Here we've had to duplicate
rhs but we're taking the type apart, so maybe we have to put up with it.
Substitutions in types
A major operation on types that destroys sharing is substitution:
substTy :: Subst -> Type -> Type
But a substitution is really just a bunch of let's, so perhaps we can just wrap the type in those lets. Or better still, just wrap it in the subtitution. Intead of a let-binding, let's have a delayed substitution
data Type = TyVarTy Var | AppTy Type Types | ... | SubstTy Subst Type -- NEW substTy :: Subst -> Type -> Type substTy s ty = SubstTy s ty
substTy takes constant time (!), and we instead do the work in
coreView, where we "push down" the substitution:
coreView (SubstTy s (TyConApp tc tys)) = Just (TyConApp tc (map (SubstTy s) tys)) coreView (SubstTy s (TyVarTy tv)) = lookupTyVar s tv
Having a full
Subst has the big advantage that a
Subst carries an in-scope set,
so we can push down past a forall:
coreView (SubstTy s (ForAllTy bndr ty)) = Just (ForAllTy bndr' (SubstTy s' ty) where (s', bndr') = substTyVarBndr s bndr
substTyVarBndr is what we already have. (It clones
bndr if necessary,
and substitutes its kind.)
SubstTy s1 (SubstTy s2 ty)? Perhaps
coreView (SubstTy s ty) | Just ty' <- coreView ty = coreView (SubstTy s ty')

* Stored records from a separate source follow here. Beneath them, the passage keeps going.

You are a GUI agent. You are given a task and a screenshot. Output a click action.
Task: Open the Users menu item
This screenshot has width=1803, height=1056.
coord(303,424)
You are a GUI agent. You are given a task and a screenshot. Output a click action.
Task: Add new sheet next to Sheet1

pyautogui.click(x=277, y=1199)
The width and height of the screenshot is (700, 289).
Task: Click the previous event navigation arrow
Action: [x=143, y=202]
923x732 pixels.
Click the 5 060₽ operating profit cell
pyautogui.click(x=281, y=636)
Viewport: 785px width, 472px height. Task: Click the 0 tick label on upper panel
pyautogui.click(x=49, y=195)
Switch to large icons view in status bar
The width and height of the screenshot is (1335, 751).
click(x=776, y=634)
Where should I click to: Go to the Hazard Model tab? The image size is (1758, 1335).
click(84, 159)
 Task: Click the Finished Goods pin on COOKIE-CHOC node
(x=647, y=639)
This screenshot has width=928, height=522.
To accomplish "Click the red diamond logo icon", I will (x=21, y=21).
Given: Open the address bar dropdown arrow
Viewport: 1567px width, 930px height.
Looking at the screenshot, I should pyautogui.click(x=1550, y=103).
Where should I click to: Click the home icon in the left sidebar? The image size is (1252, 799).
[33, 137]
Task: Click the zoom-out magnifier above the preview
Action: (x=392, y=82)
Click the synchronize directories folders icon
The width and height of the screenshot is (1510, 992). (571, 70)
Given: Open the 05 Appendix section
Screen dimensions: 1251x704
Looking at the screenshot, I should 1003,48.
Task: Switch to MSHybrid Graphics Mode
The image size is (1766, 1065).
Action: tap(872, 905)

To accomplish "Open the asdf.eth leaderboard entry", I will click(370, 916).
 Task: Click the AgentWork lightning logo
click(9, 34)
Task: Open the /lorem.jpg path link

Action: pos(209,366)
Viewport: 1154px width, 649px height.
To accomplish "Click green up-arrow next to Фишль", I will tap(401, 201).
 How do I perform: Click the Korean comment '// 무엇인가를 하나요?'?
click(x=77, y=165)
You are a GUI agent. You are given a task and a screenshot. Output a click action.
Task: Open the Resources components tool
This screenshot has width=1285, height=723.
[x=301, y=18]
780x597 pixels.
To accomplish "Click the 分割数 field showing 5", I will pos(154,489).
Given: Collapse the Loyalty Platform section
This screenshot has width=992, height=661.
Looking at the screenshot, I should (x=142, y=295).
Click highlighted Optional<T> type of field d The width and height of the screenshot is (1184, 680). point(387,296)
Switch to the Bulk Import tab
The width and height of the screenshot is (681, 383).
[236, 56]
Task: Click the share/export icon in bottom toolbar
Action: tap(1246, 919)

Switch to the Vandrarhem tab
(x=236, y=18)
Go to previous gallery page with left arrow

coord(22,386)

but that looks like a bit of a mess -- and makes
coreView recursive, which it isn't supposed to be.
Moreover the pushing-down business would get expensive: to push down 10 lets, you'd need 10 iterations
An obvious, highly plausible possibility is to combine the substitutions:
mkSubstTy :: Subst -> Type -> Type mkSubstTy s1 (SubstTy s2 ty) = SubstTy (s1 `composeSubst` s2) ty
After all, a substitution is a multi-let! So the invariant would be that we never get a nested SubstTy.
A big disadvantage of this approach is that we might have silly types like
SubstTy <big-subst> (TyConApp intTyCon )
which hang onto a big substitution that isn't used. More generally
SubstTy <big-subst> <type mentioning only 'a'>
where we hang onto a big substitution when we only need the binding for one variable 'a'.
One solution would be to treat types like we do terms: de-clutter them in the Mighty Simplifier.
Currently, the Simplifier simply applies
substTy to Types. But it could easily
- Walk over the type gathering occurrence information (i.e free variables)
- Prune the substitutions in
SubstTynodes to mention only the free vars of the body.
- Completely substitute out variables that only occur once.
This is very analogous to what we do with terms. It would only happen in the Simplifier, not in "smart constructors" for Type.
What else would need to change?
- Although quite a lot of Type-users would not change (because they go via accces functions like
splitTyConApp_maybe), there are quite a few that would. For example
foldTypewould need to be
Would this be a step forward?
I don't know if this approach would be better than what we have.
- I think it would improve matters for some corner cases with big type blow-up.
- I worry that it might make matters worse for the common case. Or maybe not? Perhaps delaying substitution would be good in the common case too?
- I worry that we might get new space leaks.